Plant material may become contaminated from the atmosphere by fission products that do or do not become diluted with soil substances. Direct contamination may occur on leaves, fruits and seeds. Depending on the nature of the plant, material not retained in this way may be partly absorbed by the basal parts and surface roots of the plant. Material also may enter the soil and then the plant via the roots. The soil route of entry, in addition to leading to dilution, allows material deposited before the plant developed to enter the plant. Soil entry is unimportant, however, with short-lived nuclides. If the soil is undisturbed, fission products will move downward only slowly.
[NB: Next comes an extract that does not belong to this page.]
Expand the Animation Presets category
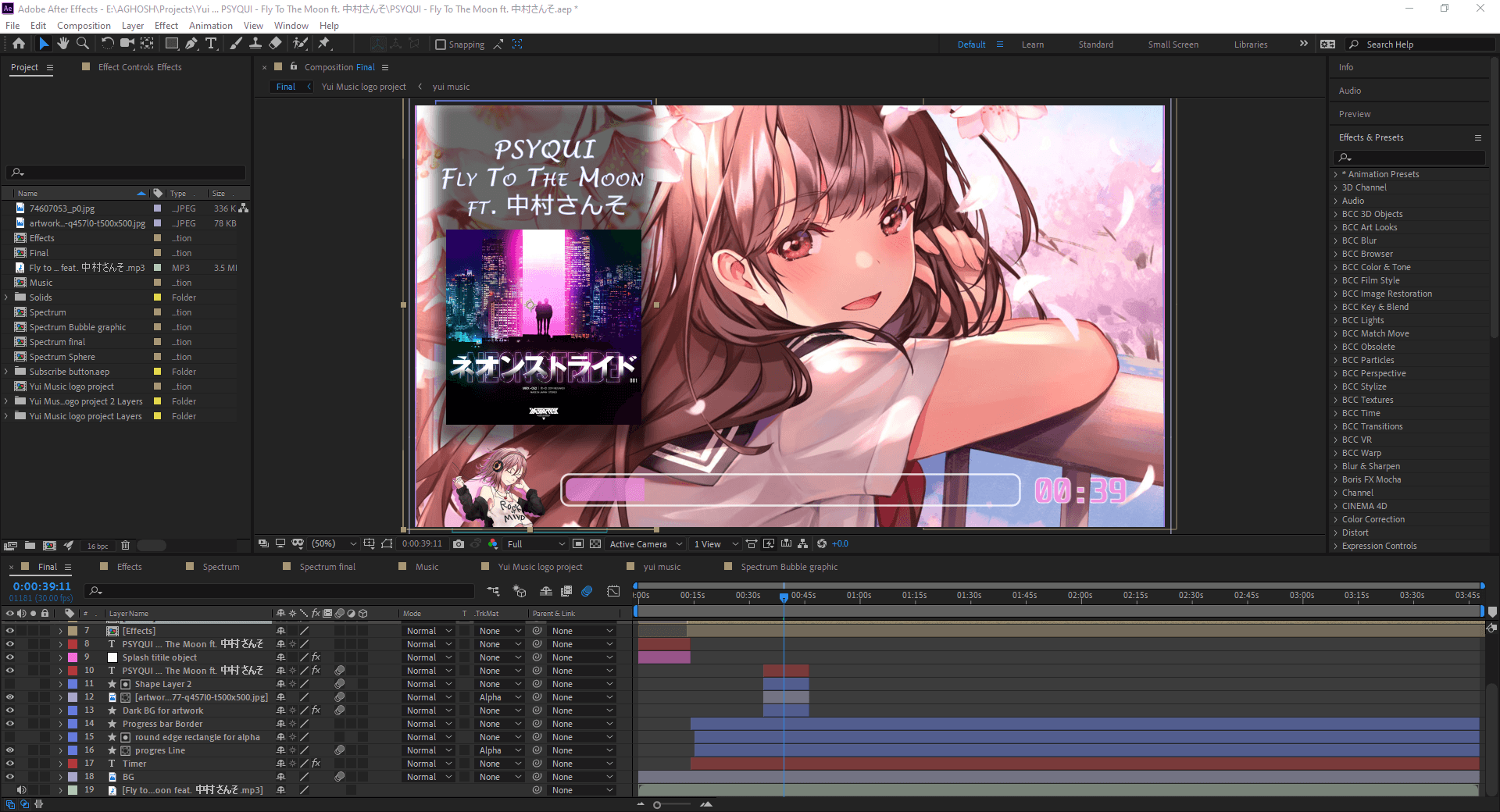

Surface rooted crops are therefore likely to absorb the largest amounts from soil deposits.
The extent to which different fission products are absorbed by plants depends on many factors. Radionuclides contaminating plants may reach man directly by way of foods of plant origin or indirectly through animal products. Sources of radioactive contamination are: fallout from nuclear explosion, movement of radioactive nuclides from the soil, radioactive soil dust borne on the wind, and irrigation contaminated by radioactive water.
The increase in the radioactivity of the soil due to artificial radioactive nuclides is small compared to the radioactivity from naturally occurring radioactive nuclides. The increase in radioactivity of crops is relatively greater than that in the soil and the concentration of radioactive isotopes is especially high in water plants.